It's an inescapable truth: Your insurance premiums will go up - and may even double according to Bankrate - when you add a new, inexperienced driver to your policy. Insurers take a risk when covering new drivers, and though they adjust premiums accordingly, they also recognize that some new drivers are less likely to have accidents than others. And for those that meet select criteria, they offer discounts.

Grades and premiums can go hand in hand

Teens who earn good grades tend to be more responsible than those who don't, and insurers theorize they're less likely to take reckless chances behind the wheel. If your teenager maintains a B average, he may qualify for a discount on his insurance. If your new driver is in college, he must be enrolled full time for at least 12 credits per semester. His good grades may save 15 to 35 percent on your premium, depending on your insurance company and your state.

Your new driver attends school away from home

Insurers are aware that young adults who attend school away from home might not take the family car with them. Let your insurance company know if this is the case. Most impose some restrictions, such as that the new driver must attend school at least 100 miles away from home, but most companies will insure your young driver for less than the full yearly rate if he's only behind the wheel on holidays and during the summer months. Don't remove him from your policy altogether in an attempt to save money. Odds are he's going to ask you for your keys over Christmas break. This discount isn't available for older students, and the cutoff is usually age 23.

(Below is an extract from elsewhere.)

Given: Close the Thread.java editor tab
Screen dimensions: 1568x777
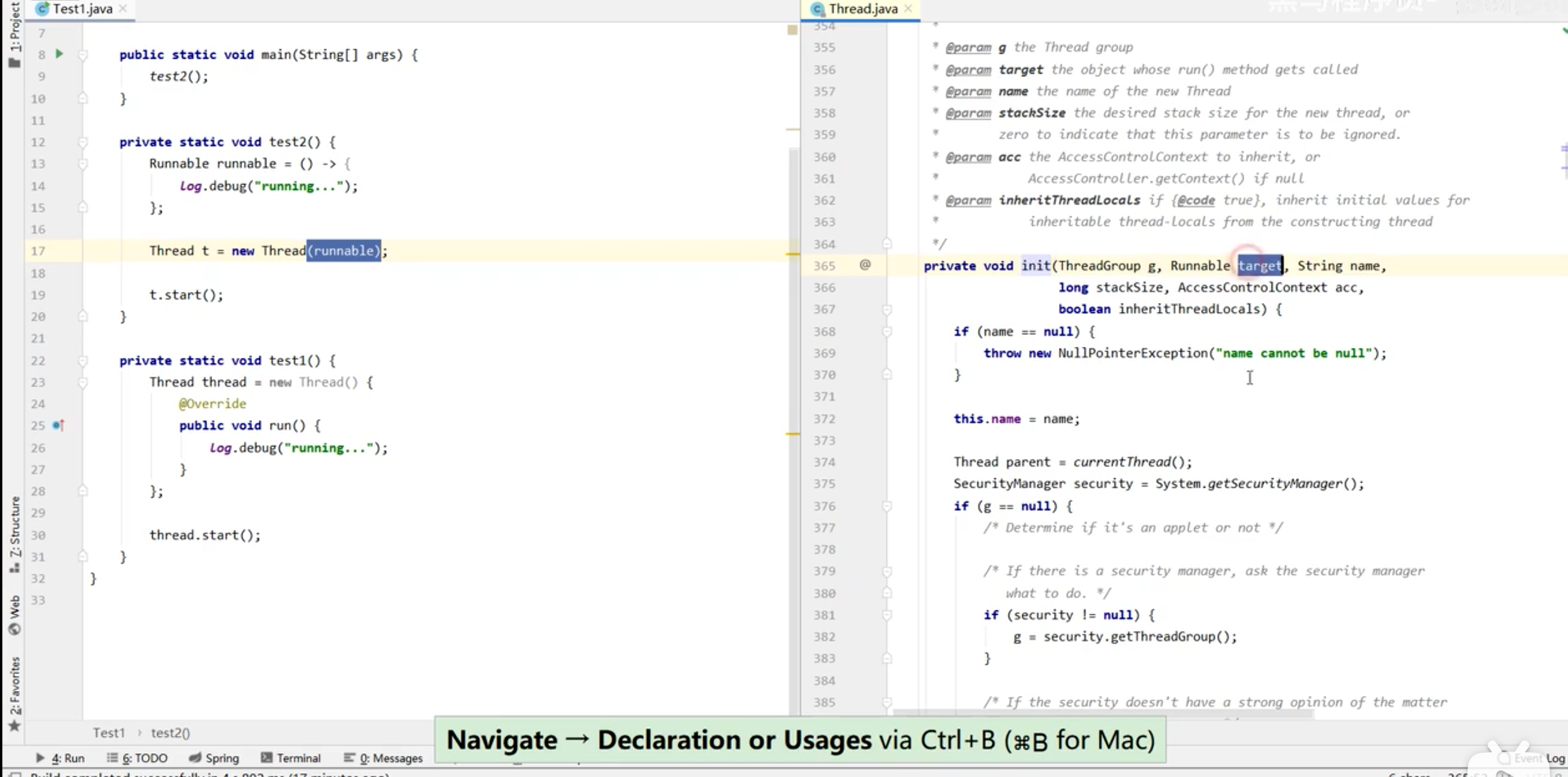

Driver safety courses lower rates

Safe-driving courses, programs, and classes can lower premiums. Some insurers offer classes on their websites. Your new driver can watch a class or take a test online, resulting in a financial break for Dad and Mom. Other insurers may require that your teen register for and attend a driving school. Even if there is a fee for the class, you'll save far more on reduced insurance coverage than the school costs you.

Technology is your friend

Not all first-time drivers are teens. You might qualify for discounts on insurance even if you're insuring your mother who's finally getting her driver's license. Whether your new driver is 16 or 60, ask your insurance company about monitoring devices. Allstate offers one called Drivewise. It fits under the dashboard and generates a driving report showing how many times Mom hit the brakes hard or how fast your teenager was driving. Some insurance companies slash premiums up to 30 percent in exchange for good reports.

Ask about safe driver refunds

New drivers of all ages can benefit from accident forgiveness policies like the one Liberty Mutual offers. Your premiums won't jump after just one fender bender, but don't expect the same if a second incident occurs. Some companies award long-term safe drivers with discounts. If your new driver stays on the road for a few years without mishap, your premiums should drop, or you'll receive a refund for a portion of the higher rate you were initially required to pay.

What's he driving?

Don't tweak your premiums by dropping your liability coverage, since it pays for the other car's damage should your new driver cause an accident. Instead, if you bought your teen a $2,000 car, you might not want to carry comprehensive or collision coverage. These coverages pay for damage to his vehicle. If you can pay out of pocket for repairs or for a new cheap car, there's no need to pay increased premiums for coverage you don't really need.

While you're deciding on wheels for your teen, keep in mind that a new car comes equipped with a few safety devices and extras that can earn you a discount and give you peace of mind. Anti-lock brakes and air bags have long been acknowledged as safety features, but new developments can affect insurance premiums as well. Look for collision-avoidance systems, lane-departure warning systems and adaptive cruise control for potential savings on your insurance premium.